MATERIALS PROVIDED =>
*** Begin section ***
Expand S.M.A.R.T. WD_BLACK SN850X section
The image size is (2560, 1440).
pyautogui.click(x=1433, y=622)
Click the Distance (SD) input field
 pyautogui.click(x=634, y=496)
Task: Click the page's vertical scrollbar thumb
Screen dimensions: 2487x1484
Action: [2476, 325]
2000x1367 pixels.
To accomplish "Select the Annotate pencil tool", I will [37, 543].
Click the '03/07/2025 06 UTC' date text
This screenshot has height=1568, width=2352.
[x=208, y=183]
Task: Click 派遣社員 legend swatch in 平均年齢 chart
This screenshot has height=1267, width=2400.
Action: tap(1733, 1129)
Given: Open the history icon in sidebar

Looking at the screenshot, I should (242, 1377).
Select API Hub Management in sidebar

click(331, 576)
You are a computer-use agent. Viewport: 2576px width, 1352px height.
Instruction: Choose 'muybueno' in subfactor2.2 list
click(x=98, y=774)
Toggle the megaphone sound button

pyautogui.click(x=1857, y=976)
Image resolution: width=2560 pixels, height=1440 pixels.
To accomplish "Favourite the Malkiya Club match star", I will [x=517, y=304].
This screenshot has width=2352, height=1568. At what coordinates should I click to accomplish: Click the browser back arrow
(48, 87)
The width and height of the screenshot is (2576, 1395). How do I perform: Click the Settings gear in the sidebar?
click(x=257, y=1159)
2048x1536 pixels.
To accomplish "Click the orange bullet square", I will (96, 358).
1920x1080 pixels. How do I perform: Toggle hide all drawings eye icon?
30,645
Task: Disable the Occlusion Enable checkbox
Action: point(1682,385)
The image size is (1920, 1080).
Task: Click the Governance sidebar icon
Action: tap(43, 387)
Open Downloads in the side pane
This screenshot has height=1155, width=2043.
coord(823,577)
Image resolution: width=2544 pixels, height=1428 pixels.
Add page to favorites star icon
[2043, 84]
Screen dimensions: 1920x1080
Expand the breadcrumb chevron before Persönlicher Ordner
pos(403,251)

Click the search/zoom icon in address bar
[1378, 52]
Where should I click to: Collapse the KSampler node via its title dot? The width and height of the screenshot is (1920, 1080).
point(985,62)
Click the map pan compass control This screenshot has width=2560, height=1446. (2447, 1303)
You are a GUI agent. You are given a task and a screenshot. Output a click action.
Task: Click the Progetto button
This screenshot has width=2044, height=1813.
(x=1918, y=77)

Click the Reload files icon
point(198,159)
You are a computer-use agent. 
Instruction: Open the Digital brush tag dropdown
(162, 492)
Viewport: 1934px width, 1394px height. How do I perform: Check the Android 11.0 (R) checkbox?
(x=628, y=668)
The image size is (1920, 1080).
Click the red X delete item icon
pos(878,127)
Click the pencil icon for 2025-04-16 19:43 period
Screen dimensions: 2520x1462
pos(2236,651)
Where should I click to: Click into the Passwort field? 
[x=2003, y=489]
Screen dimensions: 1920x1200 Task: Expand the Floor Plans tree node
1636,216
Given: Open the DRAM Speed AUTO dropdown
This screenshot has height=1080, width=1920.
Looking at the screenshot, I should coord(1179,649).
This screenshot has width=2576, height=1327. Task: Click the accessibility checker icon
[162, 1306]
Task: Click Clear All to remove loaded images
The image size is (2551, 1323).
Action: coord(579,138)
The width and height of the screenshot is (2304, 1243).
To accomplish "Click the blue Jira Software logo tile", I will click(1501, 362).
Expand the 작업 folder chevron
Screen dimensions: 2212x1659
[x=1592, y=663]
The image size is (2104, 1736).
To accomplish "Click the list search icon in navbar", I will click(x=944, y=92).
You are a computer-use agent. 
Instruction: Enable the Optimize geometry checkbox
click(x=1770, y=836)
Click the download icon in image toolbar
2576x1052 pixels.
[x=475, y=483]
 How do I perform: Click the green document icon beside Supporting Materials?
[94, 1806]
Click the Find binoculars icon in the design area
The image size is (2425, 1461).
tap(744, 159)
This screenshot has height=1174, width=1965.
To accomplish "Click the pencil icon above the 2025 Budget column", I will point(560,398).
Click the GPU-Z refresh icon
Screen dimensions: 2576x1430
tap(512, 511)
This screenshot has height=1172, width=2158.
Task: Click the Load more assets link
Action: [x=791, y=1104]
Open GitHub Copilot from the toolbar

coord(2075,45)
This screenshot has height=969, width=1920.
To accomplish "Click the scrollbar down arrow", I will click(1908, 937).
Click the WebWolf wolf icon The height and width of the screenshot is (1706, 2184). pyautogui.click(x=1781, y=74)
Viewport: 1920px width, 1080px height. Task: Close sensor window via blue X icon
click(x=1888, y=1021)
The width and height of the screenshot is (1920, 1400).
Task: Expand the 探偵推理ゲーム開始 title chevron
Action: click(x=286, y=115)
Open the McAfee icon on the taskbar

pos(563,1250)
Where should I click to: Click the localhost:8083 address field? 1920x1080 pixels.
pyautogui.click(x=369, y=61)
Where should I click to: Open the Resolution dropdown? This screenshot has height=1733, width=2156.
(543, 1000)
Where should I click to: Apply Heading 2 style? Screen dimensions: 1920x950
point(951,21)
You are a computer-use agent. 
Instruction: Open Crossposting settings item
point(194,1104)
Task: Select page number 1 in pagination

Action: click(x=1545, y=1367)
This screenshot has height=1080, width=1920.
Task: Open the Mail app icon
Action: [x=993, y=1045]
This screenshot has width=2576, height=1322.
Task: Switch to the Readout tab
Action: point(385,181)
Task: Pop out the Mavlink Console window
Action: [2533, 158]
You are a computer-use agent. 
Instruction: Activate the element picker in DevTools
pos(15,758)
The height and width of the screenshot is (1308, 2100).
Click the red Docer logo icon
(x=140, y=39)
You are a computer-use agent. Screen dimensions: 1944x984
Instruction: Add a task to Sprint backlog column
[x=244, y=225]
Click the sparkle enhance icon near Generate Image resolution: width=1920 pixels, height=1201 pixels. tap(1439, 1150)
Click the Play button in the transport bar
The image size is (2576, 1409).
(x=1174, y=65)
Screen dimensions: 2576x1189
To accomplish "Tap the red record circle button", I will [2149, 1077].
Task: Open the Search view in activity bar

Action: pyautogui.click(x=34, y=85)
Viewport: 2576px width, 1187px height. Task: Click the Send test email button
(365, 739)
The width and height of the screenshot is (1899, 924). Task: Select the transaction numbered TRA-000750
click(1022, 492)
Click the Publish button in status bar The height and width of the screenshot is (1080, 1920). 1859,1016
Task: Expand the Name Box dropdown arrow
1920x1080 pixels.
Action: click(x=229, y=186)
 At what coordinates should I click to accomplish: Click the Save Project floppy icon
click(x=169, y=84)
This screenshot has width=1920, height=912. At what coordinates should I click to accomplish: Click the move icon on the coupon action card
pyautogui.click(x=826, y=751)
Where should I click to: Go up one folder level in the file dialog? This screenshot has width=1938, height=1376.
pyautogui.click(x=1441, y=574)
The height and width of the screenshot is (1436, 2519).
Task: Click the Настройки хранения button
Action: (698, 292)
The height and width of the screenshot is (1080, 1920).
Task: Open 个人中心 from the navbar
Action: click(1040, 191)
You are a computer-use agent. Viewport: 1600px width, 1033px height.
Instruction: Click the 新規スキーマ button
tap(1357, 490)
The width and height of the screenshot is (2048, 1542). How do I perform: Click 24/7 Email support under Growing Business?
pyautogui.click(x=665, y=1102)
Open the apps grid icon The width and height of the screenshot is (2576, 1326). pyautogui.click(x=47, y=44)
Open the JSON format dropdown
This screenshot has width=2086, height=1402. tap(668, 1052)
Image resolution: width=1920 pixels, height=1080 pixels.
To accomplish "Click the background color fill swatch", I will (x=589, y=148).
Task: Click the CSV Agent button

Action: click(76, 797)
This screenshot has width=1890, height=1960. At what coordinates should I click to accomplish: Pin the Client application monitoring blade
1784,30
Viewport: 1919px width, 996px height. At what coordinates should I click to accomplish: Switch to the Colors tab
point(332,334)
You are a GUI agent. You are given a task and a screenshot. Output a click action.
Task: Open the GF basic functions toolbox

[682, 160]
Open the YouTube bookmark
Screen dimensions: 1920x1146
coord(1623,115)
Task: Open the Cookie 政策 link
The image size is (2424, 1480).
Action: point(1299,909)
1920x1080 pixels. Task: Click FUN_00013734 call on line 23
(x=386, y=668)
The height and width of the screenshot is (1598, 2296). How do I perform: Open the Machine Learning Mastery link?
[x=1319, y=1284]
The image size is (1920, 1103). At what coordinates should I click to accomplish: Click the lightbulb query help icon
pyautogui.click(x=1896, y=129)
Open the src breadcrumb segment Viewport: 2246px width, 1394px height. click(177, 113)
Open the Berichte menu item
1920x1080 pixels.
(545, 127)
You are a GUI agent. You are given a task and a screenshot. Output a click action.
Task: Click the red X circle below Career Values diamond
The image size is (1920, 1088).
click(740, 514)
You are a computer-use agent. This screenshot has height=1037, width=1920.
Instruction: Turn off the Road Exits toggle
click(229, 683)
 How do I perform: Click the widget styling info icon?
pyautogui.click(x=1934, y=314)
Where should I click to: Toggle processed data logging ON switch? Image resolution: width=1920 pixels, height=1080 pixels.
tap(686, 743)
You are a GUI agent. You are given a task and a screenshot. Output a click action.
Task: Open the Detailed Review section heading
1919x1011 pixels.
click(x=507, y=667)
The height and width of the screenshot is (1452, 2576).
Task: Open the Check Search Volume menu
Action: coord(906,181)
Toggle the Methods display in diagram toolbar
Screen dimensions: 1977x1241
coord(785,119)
*** End section ***
TRY IT =>
Up to and including the line with "Task: Click 派遣社員 legend swatch in 平均年齢 chart", please return the records exactly, beginning from their first line.

TASK OUTPUT =>
Expand S.M.A.R.T. WD_BLACK SN850X section
The image size is (2560, 1440).
pyautogui.click(x=1433, y=622)
Click the Distance (SD) input field
 pyautogui.click(x=634, y=496)
Task: Click the page's vertical scrollbar thumb
Screen dimensions: 2487x1484
Action: [2476, 325]
2000x1367 pixels.
To accomplish "Select the Annotate pencil tool", I will [37, 543].
Click the '03/07/2025 06 UTC' date text
This screenshot has height=1568, width=2352.
[x=208, y=183]
Task: Click 派遣社員 legend swatch in 平均年齢 chart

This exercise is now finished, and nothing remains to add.